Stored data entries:
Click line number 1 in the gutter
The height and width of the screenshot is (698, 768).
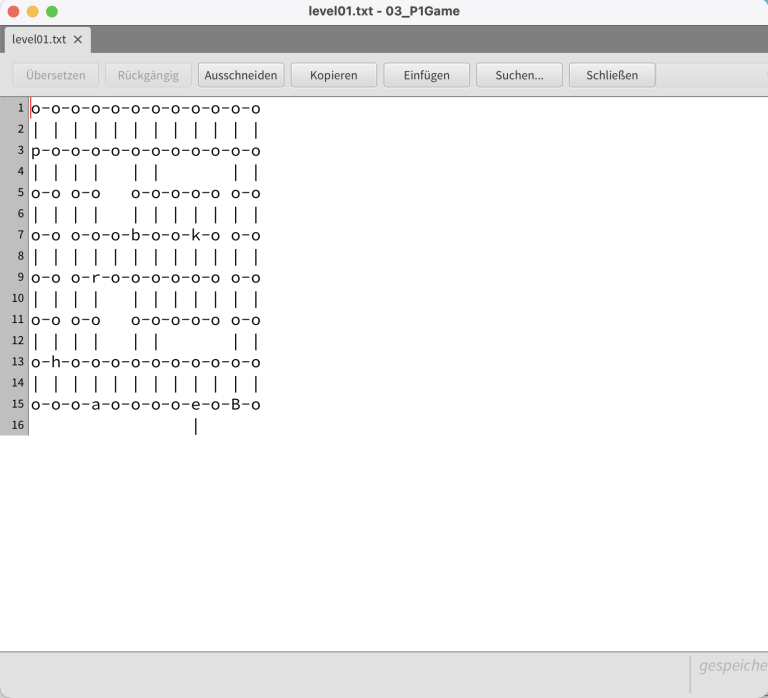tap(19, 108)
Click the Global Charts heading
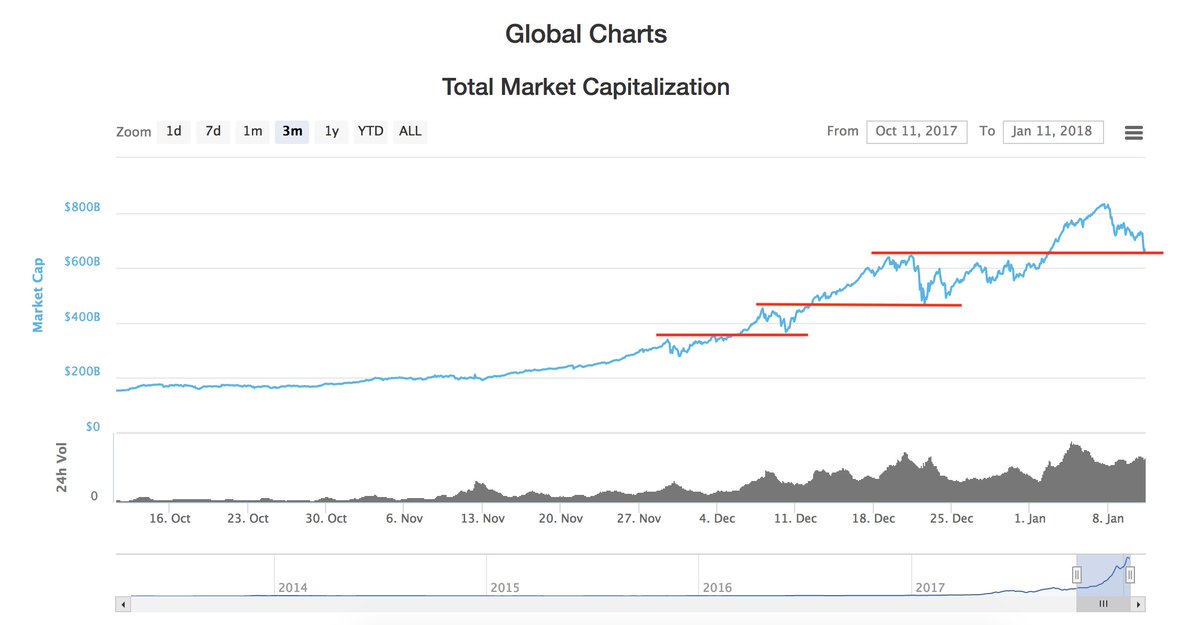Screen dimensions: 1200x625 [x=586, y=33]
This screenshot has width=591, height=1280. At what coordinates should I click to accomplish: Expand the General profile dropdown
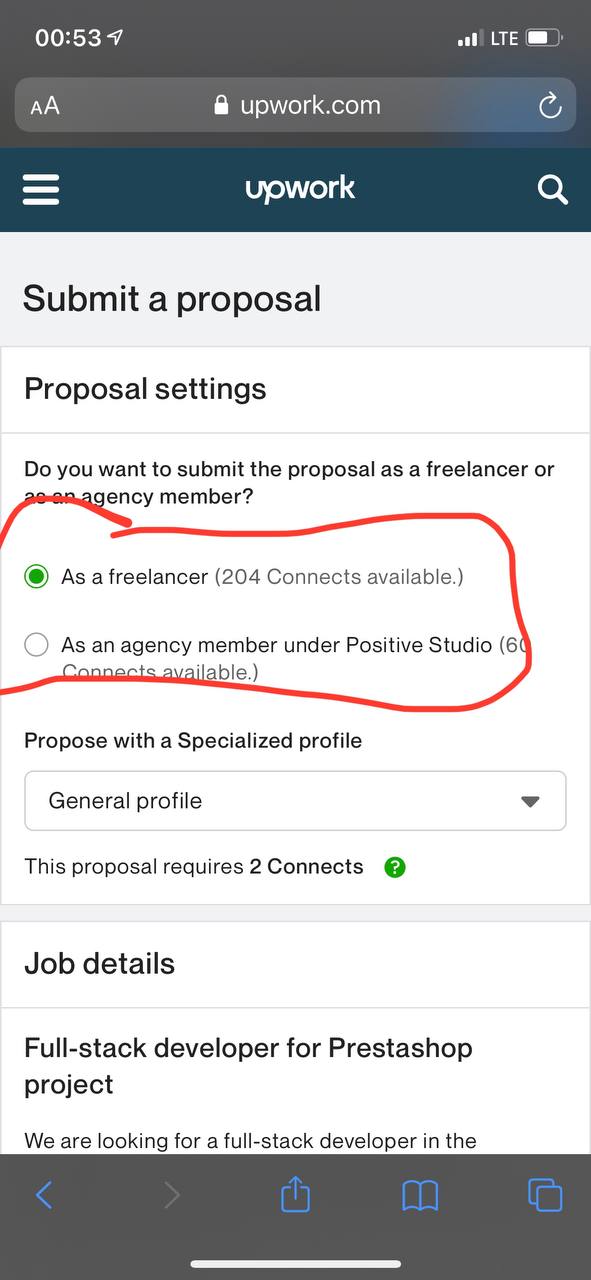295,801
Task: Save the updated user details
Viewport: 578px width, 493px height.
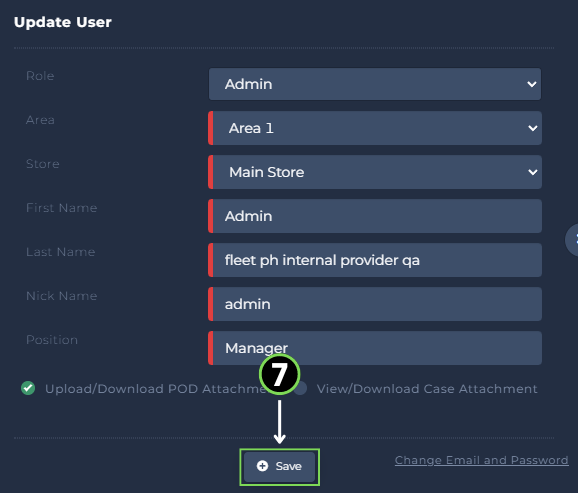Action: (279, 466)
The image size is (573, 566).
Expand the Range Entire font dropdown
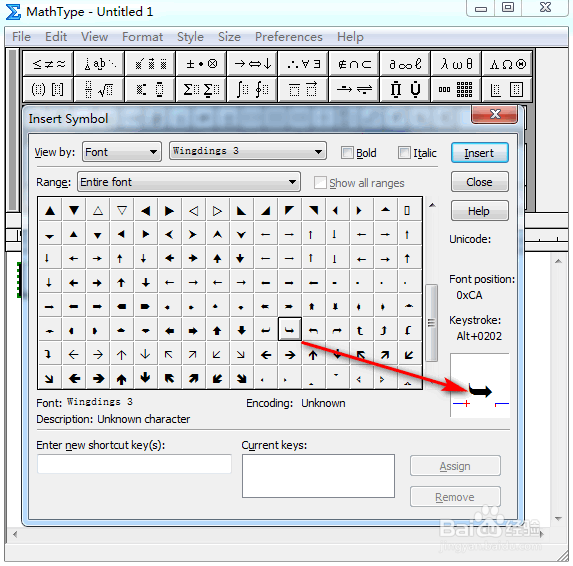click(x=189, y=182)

Goal of the exercise → Would you please write out the entries in full, exactly as they read, but without pictures?

Finished exercise →
Click line number 1 in the gutter
The height and width of the screenshot is (698, 768).
tap(19, 108)
Click the Global Charts heading
Screen dimensions: 1200x625 [x=586, y=33]
This screenshot has width=591, height=1280. At what coordinates should I click to accomplish: Expand the General profile dropdown
295,801
Task: Save the updated user details
Viewport: 578px width, 493px height.
Action: (279, 466)
The image size is (573, 566).
Expand the Range Entire font dropdown
click(x=189, y=182)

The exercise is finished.